◆ The problem ◆
Rewrite the listing below with "news ticker" changed to "alert banner" and everything else left as it is. Leave the pictures out.

◆ Information given ◆

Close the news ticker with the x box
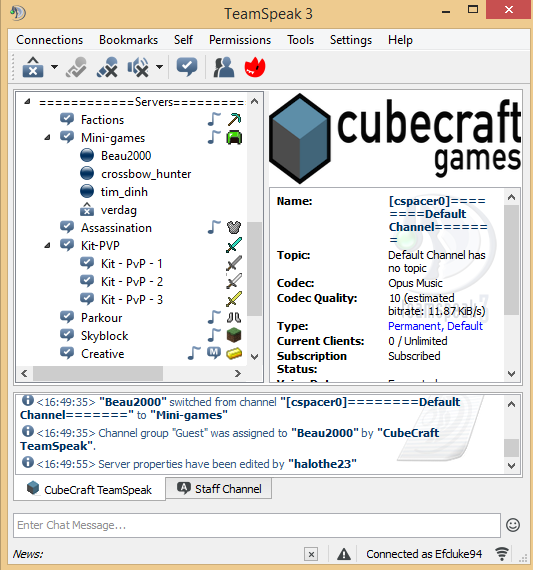 [x=311, y=554]
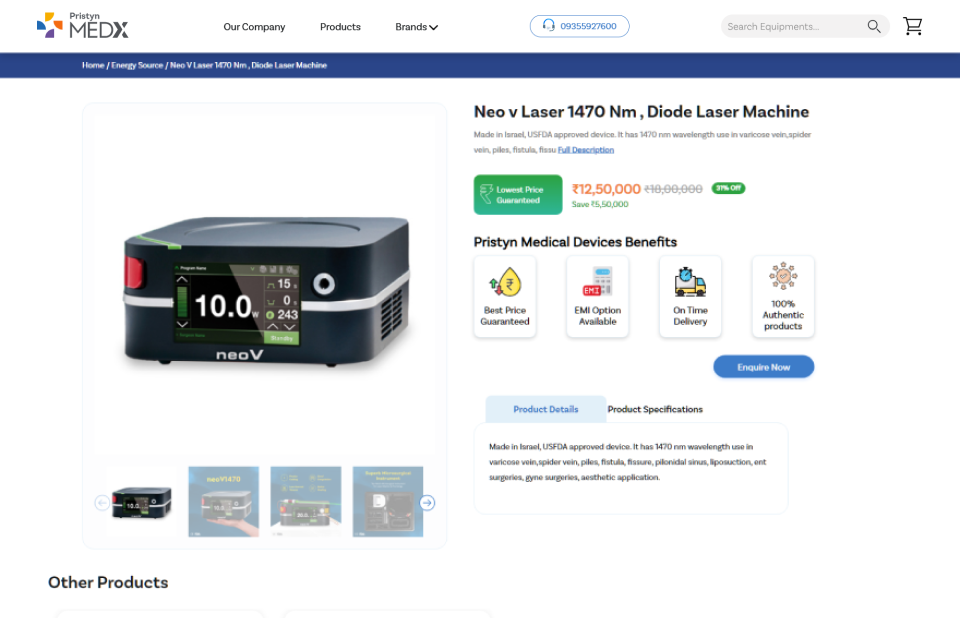Open the Our Company menu
This screenshot has height=618, width=960.
pos(254,27)
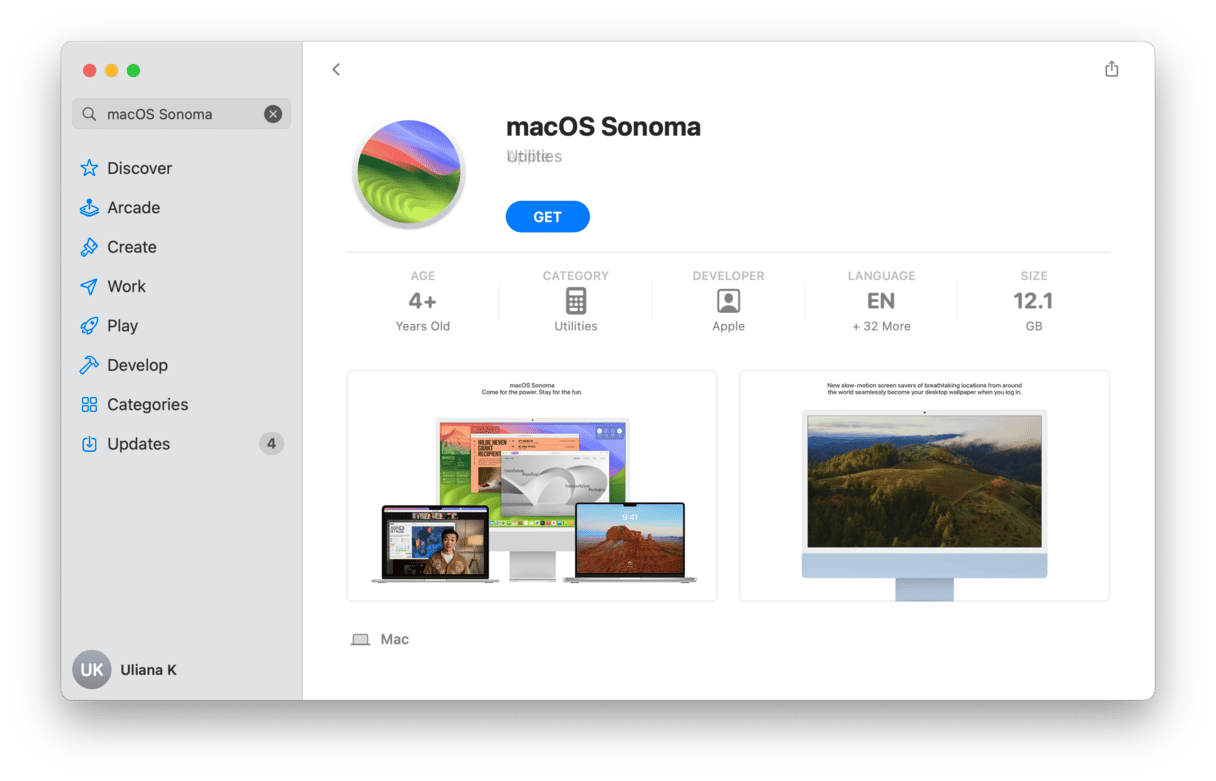
Task: Open the screen saver landscape screenshot
Action: click(x=924, y=486)
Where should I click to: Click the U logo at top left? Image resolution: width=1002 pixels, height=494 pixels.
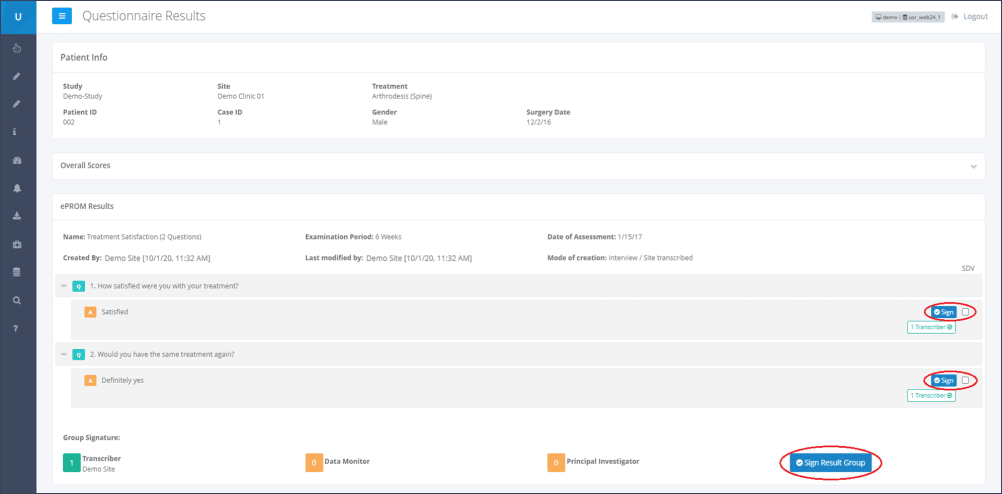[x=18, y=16]
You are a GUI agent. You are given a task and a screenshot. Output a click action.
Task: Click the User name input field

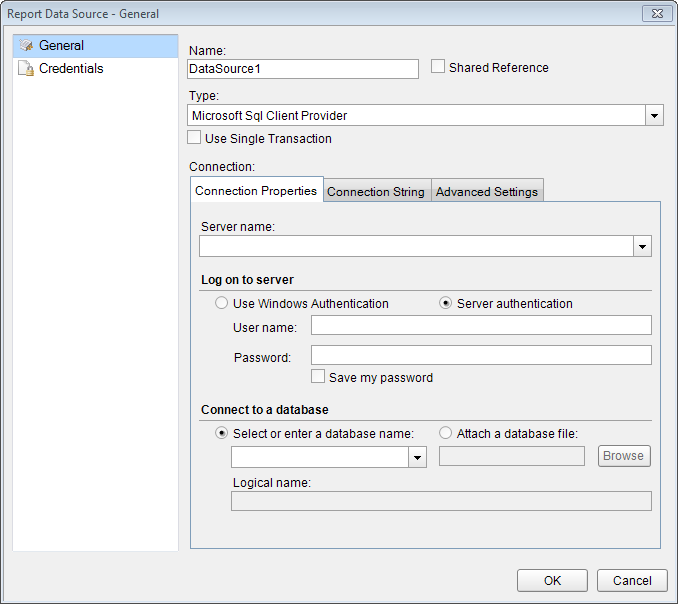point(481,325)
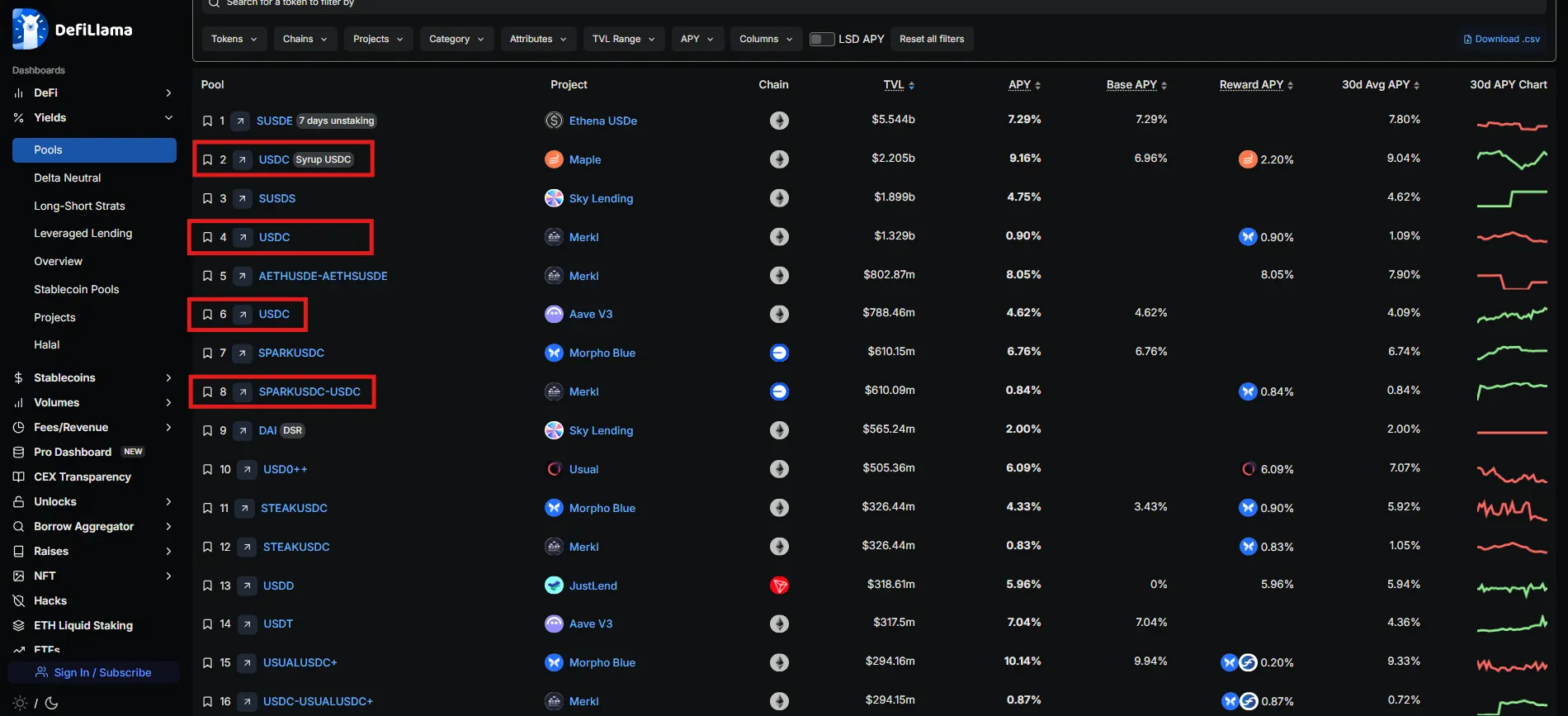Switch to dark mode moon icon
The height and width of the screenshot is (716, 1568).
tap(52, 703)
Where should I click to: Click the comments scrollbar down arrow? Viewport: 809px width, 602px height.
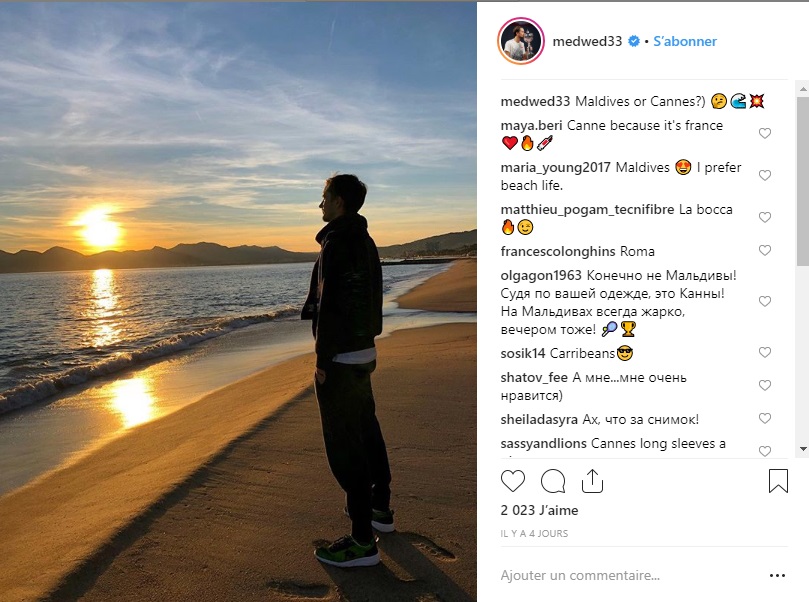(803, 449)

◆ Written response ◆
Close the alert banner with the x box
 [x=311, y=554]
Open the Our Company menu
This screenshot has height=618, width=960.
pos(254,27)
Task: Open the screen saver landscape screenshot
Action: click(x=924, y=486)
Where should I click to: Click the U logo at top left? Image resolution: width=1002 pixels, height=494 pixels.
[x=18, y=16]
You are a GUI agent. You are given a task and a screenshot. Output a click action.
Task: Click the User name input field

point(481,325)
Switch to dark mode moon icon
The height and width of the screenshot is (716, 1568).
tap(52, 703)
Where should I click to: Click the comments scrollbar down arrow? Viewport: 809px width, 602px height.
(803, 449)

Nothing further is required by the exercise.